Practically, treatment should be started with carbamazepine (200 to 400 mg p.o. three to four times daily) or phenytoin (250 to 400 mg p.o. daily). The side effects and the risk of such therapy are the same as when used to treat trigeminal neuralgia.
Paroxysmal Vestibular Episodes
As initial therapy, an anticonvulsant [carbamazepine (slow release formulation) 2 x 200 to 800 mg p.o. daily; phenytoin 250 to 400 mg p.o. daily, lamotrigine 100 to 400 mg p.o. daily] should be given.

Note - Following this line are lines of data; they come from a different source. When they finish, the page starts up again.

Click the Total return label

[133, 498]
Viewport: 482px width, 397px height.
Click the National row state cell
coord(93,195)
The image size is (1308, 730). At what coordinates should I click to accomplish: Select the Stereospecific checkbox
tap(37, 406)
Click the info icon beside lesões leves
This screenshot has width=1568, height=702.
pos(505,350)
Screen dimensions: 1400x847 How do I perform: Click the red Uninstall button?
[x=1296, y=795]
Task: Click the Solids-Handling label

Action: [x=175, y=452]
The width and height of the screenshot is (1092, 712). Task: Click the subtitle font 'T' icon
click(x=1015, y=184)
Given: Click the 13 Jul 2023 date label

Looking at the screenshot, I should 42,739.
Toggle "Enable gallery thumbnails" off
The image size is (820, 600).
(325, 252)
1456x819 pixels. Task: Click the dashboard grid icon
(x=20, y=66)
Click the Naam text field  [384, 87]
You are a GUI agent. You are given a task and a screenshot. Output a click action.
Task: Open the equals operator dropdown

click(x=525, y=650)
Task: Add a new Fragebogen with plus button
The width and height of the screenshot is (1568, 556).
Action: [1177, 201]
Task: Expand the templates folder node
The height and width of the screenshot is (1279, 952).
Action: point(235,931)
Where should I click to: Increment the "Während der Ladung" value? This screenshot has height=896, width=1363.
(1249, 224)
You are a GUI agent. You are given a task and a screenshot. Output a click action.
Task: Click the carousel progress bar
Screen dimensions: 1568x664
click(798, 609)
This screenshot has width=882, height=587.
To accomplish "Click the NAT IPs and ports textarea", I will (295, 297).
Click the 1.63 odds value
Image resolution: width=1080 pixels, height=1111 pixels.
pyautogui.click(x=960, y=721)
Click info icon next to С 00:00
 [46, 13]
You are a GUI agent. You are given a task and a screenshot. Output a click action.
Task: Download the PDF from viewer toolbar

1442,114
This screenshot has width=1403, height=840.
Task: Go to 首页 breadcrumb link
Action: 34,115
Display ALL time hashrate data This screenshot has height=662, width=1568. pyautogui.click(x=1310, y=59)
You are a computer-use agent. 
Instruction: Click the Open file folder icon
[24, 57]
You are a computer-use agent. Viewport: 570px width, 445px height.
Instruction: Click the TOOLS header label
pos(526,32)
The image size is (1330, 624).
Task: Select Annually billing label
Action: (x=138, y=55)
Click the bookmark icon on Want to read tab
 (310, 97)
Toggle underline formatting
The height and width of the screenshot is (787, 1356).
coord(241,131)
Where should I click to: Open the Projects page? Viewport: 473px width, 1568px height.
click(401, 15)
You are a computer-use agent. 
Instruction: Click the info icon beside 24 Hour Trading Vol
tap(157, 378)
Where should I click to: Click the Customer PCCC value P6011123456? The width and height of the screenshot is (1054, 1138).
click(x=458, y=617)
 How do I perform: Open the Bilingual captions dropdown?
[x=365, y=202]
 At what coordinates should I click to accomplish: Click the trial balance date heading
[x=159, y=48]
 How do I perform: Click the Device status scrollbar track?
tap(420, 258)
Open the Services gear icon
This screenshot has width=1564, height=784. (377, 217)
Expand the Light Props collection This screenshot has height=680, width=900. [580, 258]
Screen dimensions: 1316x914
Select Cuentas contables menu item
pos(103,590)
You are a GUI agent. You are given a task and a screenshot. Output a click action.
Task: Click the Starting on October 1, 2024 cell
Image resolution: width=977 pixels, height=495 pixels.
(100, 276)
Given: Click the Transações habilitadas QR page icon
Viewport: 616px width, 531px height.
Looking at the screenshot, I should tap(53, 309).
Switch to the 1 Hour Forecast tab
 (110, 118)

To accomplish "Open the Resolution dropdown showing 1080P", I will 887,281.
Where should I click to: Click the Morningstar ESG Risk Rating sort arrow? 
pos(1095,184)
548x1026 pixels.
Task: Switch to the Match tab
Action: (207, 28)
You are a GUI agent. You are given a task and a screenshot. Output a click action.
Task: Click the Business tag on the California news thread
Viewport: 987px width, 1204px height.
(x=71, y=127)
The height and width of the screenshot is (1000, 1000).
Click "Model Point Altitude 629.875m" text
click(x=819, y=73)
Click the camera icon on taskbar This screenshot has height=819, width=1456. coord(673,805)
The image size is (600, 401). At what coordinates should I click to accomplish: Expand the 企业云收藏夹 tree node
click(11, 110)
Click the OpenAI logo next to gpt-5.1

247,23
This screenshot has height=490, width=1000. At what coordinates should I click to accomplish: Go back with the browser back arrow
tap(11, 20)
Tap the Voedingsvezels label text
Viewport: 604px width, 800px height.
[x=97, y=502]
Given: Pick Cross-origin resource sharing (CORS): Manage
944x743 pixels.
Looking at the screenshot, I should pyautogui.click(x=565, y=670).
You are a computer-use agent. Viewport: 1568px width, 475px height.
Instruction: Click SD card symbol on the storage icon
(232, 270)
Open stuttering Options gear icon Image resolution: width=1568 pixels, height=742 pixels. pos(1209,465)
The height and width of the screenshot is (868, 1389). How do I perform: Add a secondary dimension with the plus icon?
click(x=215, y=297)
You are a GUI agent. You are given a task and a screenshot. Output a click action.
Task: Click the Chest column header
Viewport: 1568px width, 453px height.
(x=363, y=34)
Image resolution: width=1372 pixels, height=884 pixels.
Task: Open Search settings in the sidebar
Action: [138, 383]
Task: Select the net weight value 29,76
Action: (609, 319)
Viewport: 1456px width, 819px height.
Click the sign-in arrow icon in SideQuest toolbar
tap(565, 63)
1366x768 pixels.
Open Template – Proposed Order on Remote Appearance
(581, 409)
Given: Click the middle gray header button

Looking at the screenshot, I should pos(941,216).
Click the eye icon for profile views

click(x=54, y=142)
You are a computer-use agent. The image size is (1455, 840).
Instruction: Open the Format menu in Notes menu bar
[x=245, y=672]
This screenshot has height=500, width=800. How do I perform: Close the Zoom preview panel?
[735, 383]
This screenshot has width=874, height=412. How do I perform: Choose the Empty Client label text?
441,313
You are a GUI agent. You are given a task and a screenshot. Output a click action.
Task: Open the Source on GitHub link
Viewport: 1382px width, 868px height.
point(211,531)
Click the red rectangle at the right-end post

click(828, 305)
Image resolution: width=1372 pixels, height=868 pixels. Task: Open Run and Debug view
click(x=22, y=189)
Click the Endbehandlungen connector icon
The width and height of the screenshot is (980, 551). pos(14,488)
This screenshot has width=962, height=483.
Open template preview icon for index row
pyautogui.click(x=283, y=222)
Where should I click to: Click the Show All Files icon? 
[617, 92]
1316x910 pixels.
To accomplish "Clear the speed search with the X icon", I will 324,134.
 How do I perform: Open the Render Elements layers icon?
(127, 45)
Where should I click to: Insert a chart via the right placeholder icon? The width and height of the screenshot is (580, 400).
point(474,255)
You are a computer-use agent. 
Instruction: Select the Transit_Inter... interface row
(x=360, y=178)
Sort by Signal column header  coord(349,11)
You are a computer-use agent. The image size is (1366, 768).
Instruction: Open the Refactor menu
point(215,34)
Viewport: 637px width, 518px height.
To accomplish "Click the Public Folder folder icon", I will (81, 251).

In general, a positive response to antiepileptic drugs can be achieved with low dosages. If the symptoms do not cease, a surgical approach may be considered. There are no satisfactory follow-up studies, and the diagnostic criteria have not yet been fully established.
Definitions:
Evidence Classification Scheme for a Therapeutic Intervention
Class I: An adequately powered prospective, randomized, controlled clinical trial with masked outcome assessment in a representative population or an adequately powered systematic review of prospective randomized controlled clinical trials with masked outcome assessment in representative populations. The following are required:
- Randomization concealment
- Primary outcome(s) is/are clearly defined
- Exclusion/inclusion criteria are clearly defined
- Adequate accounting for dropouts and crossovers with numbers sufficiently low to have minimal potential for bias
- Relevant baseline characteristics are presented and substantially equivalent among treatment groups or there is appropriate statistical adjustment for differences
Class II: Prospective matched-group cohort study in a representative population with masked outcome assessment that meets a–e above or a randomized, controlled trial in a representative population that lacks one criteria a–e
Class III: All other controlled trials (including well-defined natural history controls or patients serving as own controls) in a representative population, where outcome assessment is independent of patient treatment
Class IV: Evidence from uncontrolled studies, case series, case reports, or expert opinion
Rating of Recommendations
Level A rating (established as effective, ineffective, or harmful) requires at least one convincing class I study or at least two consistent, convincing class II studies.
Level B rating (probably effective, ineffective, or harmful) requires at least one convincing class II study or overwhelming class III evidence.
Level C rating (possibly effective, ineffective, or harmful) requires at least two convincing class III studies.